Friday, August 17, 2012

The mama club

I keep trying to blog about things I think I should be writing about, like what I've been up to for the past few months - what I've been cooking, wearing, where I've been traveling etc. But none of that has been motivation enough to write lately.

Suddenly yesterday I had an epiphany - why not just write what's on my mind? I know that sounds silly and obvious, but it was a freeing realization to just write what I've been thinking about lately.

So, what is on my mind? Incidentally, the topic of babies. I was talking to E the other night about how we have gotten together with couple friends (new and old) a lot more frequently lately, but that I have been the only imbibing female amongst every couple we've spent time with this summer. Between friends who are TTC, expecting, and lactating, I'm feeling a little bit out of the club.

E and I are in the stage of starting to talk about growing our family in a more real sense, with a real timeline (involving years); still, we're not quite ready. But there is something about all my friends having babies that still makes me feel a little left out. I mean, my mom friends are impressed by my knowledge of the physical effects of pregnancy, birth and post-partum, (this is primarily because I have been reading too much OMG Mom), but it is also evident I'm not able to relate to what has changed for them emotionally and turned their entire lives around and upside down.

Maybe this goes without saying, but I really want to stay friends with all these ladies as they become mamas. I think I'm just having a hard time adjusting to their new normal and figuring out how to maintain a relationship that includes my time and love for their babies, but also adult time to talk about non-baby things. It feels a little awkward, like the start of a new friendship.
 Do I suggest we go out baby-free? Do I offer to come over and help them around the house?
How do I talk about my day-to-day work and married life with them, when it doesn't seem nearly as significant as creating and nurturing a human life?

I know a lot of my friends are on the other side of this and maybe struggling as well to maintain healthy friendships with single or childless friends.
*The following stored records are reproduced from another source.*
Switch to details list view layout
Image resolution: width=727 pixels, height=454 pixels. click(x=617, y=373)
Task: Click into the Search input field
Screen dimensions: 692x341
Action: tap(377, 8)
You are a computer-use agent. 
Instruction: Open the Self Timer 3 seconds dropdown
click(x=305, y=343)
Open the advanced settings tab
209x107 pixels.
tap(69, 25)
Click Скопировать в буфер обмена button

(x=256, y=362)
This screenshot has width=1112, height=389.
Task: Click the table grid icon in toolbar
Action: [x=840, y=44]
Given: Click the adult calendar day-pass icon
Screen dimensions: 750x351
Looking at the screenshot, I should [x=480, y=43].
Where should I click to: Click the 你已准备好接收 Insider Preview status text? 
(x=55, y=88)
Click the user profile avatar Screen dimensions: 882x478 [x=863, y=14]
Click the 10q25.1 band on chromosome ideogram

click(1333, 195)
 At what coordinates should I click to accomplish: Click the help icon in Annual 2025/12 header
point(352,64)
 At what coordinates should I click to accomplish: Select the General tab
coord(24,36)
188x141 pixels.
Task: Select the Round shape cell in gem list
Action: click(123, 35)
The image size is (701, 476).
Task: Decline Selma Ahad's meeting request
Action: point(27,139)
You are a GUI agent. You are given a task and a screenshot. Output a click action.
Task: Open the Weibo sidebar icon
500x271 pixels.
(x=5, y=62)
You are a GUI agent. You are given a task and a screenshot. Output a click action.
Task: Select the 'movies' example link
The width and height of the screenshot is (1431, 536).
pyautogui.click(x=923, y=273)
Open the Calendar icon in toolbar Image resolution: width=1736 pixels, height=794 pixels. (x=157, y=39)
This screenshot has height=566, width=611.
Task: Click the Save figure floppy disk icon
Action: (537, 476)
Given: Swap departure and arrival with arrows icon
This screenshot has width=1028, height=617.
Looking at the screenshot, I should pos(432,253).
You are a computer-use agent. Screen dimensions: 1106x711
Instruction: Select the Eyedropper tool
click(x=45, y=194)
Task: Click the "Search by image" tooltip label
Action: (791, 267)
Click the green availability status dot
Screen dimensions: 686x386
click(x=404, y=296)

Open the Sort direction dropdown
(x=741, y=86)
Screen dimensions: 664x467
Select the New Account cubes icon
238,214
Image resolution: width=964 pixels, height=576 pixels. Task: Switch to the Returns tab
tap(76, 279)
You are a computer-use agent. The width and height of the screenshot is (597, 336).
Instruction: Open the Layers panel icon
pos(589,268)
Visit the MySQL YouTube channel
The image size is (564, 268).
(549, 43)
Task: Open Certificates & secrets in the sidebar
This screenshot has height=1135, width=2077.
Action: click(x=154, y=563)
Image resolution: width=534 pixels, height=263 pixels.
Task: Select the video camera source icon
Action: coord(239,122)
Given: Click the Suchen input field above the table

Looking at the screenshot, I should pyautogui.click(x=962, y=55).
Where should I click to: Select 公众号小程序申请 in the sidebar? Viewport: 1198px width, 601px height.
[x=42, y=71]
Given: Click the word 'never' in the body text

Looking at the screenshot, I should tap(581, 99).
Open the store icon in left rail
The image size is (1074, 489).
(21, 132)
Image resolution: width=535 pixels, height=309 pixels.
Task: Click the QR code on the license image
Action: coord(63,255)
So please weigh in - I would love to hear what ladies on both sides feel about this!

Thursday, August 2, 2012

The ultimate sacrifice

I have so many things to share and write about - baby showers thrown and attended (3), wedding events for my sister, travel, our crazy growing garden.

But for the past five days I've done little else but think about and pray for a woman I know from church who lost her husband in Afghanistan on Sunday.

It's strange: even though we know a lot of military families, I (ignorantly) thought things were basically over for the US military in the Middle East. I certainly didn't think about or realize US soldiers were still being attacked and still dying. So the news itself was completely shocking.



I have grieved the loss of people much dearer to me - family members and close friends, but the loss of Dan has come as such a huge blow to the church and community. E and I weren't close with Dan and his wife Rachel, but we had mutual friends at church and had attended a few game nights with them. In the past, I have been moved and saddened hearing about the loss of lives of our military members, but this was so close to home.

Dan was a sergeant in MARSOC (special ops in the Marines), and had already been in combat three times and was on his sixth deployment. He received a purple heart last summer in a combat that shattered his knee. Besides being a godly man who loved his family, I don't know how else to describe him except that he seemed way too bad ass to have anything happen to him. It's really hard to imagine one of the toughest strongest guys you can think of not making it.  But this isn't the movies, and the strong guy isn't coming home.


(taken from Facebook)

In part it feels disingenuous to be so torn up over his death, considering there are so many others suffering so much more deeply at this loss. But as Christians we mourn with those who mourn, and I can't help but dwell on the ugliness of death.
I'm just so thankful that death does not win in the end.

The very moment that believers die they are in paradise. Their battle is fought: their strife is over. They have passed through that gloomy valley we must one day tread; they have gone over that dark river we must one day cross. They have drunk that last bitter cup which sin has mingled for man: they have reached that place where sorrow and sighing are no more. Surely we should not wish them back again! We should not weep for them, but for ourselves.
-JC Ryle


Thank you for your service and sacrifice, Gunnery Sergeant Daniel J. Price.